As science changes how we live, medical science is changing the quality and length of our lives. A hundred years ago, no-one knew of blood groups, hormones or barbiturates. Since then, medicine has given birth to whole new industries. New technologies are delivering better drugs, healthy food, new pesticides, the control of pollution, and advances in forensic medicine.
Technology and medicine are old partners. The first man to assert that blood circulates and is pumped from the heart was William Harvey. But not until the invention of the microscope in the 1650s was this verified by the discovery of the tiny connections between arteries and veins.
In a modern parallel, scientists are examining how to combine computer chip technology with pharmaceutical research so they can target drugs to treat specific parts of the body. Imagine – for example – chemotherapy with only minimal side-effects.
Such science is leading a revolution in medical care: advances in engineering techniques have given us insulin pumps for diabetes; cochlea implants for deafness; and there are realistic prospects of repairing nerve cells for sufferers of Parkinson’s and Alzheimer’s disease. It may soon be possible to replace heart muscle cells.

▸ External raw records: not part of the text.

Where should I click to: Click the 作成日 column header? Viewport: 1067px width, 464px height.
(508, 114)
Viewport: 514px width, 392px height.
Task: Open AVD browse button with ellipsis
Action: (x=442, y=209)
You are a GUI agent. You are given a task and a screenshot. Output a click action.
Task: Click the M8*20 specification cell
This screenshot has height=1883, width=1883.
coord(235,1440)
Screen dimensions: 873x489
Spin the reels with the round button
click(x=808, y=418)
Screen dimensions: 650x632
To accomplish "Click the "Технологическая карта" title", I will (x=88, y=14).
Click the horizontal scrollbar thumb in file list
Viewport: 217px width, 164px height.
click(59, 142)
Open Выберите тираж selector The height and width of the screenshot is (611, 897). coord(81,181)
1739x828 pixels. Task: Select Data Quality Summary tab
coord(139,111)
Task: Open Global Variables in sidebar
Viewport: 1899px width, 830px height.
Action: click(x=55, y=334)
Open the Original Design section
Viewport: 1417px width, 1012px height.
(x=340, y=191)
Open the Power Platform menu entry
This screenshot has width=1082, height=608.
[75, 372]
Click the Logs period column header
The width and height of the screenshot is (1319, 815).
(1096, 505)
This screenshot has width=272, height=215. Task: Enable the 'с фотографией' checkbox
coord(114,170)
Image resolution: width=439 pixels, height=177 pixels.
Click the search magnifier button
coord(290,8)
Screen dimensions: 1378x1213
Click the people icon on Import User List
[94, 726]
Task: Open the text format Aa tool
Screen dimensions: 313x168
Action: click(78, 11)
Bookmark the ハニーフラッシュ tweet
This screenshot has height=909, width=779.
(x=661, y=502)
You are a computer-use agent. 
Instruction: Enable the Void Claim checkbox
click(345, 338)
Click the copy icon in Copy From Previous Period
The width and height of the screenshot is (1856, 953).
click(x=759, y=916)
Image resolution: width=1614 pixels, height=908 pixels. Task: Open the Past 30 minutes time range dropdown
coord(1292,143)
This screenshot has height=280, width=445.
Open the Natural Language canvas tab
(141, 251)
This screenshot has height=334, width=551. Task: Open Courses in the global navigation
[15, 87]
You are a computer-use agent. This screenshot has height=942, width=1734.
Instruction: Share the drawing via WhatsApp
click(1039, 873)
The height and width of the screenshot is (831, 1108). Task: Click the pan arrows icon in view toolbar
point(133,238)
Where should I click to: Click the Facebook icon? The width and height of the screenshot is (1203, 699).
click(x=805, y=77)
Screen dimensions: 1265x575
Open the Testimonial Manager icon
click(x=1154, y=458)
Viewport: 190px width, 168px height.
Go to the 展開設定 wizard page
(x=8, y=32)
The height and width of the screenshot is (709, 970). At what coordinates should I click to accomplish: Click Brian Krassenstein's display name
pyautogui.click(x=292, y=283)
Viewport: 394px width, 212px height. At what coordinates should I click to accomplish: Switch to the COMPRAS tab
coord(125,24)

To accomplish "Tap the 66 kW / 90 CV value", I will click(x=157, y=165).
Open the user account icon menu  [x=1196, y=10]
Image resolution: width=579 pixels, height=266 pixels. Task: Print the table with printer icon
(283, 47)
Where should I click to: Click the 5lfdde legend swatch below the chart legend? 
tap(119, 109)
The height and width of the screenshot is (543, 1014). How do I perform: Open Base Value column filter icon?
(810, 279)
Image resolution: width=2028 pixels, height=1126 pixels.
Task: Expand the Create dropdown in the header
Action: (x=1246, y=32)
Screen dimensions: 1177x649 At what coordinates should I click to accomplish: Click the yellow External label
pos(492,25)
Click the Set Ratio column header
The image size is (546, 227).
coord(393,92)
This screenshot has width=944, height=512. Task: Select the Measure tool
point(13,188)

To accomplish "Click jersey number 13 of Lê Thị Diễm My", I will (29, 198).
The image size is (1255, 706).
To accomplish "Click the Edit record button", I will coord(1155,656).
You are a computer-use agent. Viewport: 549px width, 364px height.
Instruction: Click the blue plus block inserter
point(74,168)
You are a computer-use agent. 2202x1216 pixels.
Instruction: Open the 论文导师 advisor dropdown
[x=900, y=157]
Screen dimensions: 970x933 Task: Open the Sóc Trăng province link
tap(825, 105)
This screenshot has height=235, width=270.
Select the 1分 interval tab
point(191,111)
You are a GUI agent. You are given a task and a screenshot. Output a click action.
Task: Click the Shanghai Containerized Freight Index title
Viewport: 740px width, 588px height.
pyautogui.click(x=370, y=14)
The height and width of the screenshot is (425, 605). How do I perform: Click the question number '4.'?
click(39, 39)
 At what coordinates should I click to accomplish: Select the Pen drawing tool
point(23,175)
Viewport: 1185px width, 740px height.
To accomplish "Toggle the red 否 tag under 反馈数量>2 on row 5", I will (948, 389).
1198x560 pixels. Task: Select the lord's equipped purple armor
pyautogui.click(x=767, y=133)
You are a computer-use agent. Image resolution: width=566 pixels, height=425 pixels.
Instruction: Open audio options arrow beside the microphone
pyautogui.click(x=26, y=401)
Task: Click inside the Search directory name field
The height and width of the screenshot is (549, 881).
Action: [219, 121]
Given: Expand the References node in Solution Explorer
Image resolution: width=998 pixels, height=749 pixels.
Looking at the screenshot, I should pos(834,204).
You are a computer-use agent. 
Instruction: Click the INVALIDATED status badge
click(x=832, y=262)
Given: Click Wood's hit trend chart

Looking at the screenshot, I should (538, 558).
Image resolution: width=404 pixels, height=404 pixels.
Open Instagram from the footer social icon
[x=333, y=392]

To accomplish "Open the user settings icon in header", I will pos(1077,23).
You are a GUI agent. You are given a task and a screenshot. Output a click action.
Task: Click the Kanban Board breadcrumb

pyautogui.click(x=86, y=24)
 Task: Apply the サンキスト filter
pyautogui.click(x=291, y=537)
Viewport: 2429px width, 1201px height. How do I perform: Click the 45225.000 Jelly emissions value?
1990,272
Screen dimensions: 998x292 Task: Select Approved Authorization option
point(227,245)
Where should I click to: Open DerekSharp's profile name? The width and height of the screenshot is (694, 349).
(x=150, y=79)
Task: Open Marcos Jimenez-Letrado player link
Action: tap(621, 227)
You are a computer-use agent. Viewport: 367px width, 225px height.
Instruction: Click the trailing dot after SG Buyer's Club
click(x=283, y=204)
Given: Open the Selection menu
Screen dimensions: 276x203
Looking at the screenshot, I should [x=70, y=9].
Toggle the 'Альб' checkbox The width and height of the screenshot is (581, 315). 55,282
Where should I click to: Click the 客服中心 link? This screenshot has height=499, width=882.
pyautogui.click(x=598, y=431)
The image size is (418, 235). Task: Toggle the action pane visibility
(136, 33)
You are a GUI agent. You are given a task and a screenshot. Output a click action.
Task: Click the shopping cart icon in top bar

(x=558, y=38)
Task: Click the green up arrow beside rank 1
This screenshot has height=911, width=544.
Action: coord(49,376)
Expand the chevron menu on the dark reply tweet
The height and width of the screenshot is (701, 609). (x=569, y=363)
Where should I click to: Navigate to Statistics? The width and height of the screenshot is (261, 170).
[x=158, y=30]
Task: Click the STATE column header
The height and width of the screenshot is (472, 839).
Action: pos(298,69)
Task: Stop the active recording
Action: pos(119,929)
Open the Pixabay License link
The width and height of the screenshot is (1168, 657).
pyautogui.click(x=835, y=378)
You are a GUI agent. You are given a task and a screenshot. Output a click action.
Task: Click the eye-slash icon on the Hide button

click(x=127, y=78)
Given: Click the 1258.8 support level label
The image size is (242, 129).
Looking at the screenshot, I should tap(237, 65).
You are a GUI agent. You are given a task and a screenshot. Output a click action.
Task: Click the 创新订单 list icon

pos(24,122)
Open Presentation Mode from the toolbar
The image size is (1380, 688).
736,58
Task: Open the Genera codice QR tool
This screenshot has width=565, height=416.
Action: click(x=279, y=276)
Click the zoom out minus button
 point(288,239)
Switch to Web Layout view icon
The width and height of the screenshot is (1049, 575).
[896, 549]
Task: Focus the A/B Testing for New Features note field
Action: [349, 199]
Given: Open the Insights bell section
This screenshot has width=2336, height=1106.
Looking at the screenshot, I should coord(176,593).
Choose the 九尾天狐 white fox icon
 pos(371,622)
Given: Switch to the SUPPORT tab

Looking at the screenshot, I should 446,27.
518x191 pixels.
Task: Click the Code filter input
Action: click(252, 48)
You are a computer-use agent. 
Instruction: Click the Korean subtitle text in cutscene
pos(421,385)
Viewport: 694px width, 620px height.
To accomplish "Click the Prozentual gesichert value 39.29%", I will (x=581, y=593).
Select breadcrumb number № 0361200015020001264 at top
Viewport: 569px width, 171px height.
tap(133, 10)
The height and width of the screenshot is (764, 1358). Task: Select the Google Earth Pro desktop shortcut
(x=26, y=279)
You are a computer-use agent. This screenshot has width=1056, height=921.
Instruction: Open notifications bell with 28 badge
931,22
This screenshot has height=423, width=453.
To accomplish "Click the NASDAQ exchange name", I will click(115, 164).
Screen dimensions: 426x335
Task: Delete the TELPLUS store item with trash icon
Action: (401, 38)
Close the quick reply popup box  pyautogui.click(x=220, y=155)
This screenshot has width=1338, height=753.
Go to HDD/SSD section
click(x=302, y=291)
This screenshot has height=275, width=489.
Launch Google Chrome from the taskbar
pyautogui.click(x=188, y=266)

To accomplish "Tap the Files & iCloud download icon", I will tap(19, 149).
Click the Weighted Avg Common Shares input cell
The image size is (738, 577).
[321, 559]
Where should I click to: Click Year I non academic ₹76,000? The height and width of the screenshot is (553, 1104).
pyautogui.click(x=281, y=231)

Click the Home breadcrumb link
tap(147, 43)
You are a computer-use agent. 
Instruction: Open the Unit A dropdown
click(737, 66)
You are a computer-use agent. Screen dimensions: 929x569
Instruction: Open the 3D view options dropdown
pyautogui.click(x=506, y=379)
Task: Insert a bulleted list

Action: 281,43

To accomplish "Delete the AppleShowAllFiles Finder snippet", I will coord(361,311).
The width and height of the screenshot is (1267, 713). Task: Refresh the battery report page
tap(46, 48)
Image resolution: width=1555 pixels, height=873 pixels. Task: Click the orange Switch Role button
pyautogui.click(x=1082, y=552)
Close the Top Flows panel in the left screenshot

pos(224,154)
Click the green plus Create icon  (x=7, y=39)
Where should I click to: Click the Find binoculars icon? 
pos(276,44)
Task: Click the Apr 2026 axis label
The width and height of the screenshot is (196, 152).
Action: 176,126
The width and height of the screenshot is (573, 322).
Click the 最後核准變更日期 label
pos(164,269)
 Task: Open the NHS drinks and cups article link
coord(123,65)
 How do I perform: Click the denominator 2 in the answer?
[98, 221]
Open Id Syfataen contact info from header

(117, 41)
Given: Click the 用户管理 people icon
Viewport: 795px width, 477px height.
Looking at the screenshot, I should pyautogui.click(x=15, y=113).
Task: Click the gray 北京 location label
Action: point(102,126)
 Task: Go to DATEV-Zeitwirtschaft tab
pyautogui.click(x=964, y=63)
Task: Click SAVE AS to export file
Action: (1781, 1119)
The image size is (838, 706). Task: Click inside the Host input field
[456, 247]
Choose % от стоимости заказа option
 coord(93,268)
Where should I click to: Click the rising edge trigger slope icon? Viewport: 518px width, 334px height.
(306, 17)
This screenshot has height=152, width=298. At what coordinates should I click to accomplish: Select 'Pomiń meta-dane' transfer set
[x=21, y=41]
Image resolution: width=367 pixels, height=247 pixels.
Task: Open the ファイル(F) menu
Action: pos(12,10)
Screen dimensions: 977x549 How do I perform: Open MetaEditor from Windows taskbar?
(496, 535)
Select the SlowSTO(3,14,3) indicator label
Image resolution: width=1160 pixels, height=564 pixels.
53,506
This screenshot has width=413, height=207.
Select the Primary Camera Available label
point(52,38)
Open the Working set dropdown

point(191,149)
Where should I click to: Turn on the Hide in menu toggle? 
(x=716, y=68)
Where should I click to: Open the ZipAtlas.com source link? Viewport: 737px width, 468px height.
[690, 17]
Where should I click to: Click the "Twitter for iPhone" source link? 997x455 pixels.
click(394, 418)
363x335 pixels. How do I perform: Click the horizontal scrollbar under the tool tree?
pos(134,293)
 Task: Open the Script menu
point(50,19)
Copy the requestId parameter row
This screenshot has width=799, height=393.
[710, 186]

A few years ago, all this would have seemed like Black Magic. Soon, fantasy will become reality, with commercial challenges that are simply staggering.
Many challenges also offer opportunities. At the birth of Christ, world population was – probably – 300 million. By 1900 – 19 centuries later – it had grown by something over one billion. We now grow by nearly one billion every decade.
World population is projected to reach 8 or even 9 billion by 2050. This is like absorbing two more nations the size of China. It offers social threats and economic opportunities.
These are just a few of the challenges in our post recession world.
One certainty: many countries borrowing money – from markets, one another, International Financial Institutions. Not always straightforward.
Inevitably, there are many challenges I have not touched upon: the danger of nuclear or biological terrorism; the insecurities created by the arc of uncertainty from Syria to Pakistan; the enigma of Russian policy-making.
All are formidable – but let me add a little balance: pre-financial crisis, fifteen years of high growth improved the quality of life for hundreds of millions of people.
Investment across nations minimises the risk of wars. Life expectancy is rising.
China and the US have developed a peaceful relationship. Japan and China are repairing old scars. Democracy is expanding. Poor, forgotten Africa is growing. Europe has moved the free market eastwards and southwards.
In a preface to some famous essays, an English philosopher flatteringly observed to his patron that “You have planted things that are likely to last”.
So have we – in our own time. The Free Market. The Global Market. Democracy. A Union across Europe. The concept of supra-national co-operation. All gifts from the West to the world – with the UK as a principal donor.
It is a record of which to be proud.
But what remains to be achieved is greater yet, and the challenges will go on and on.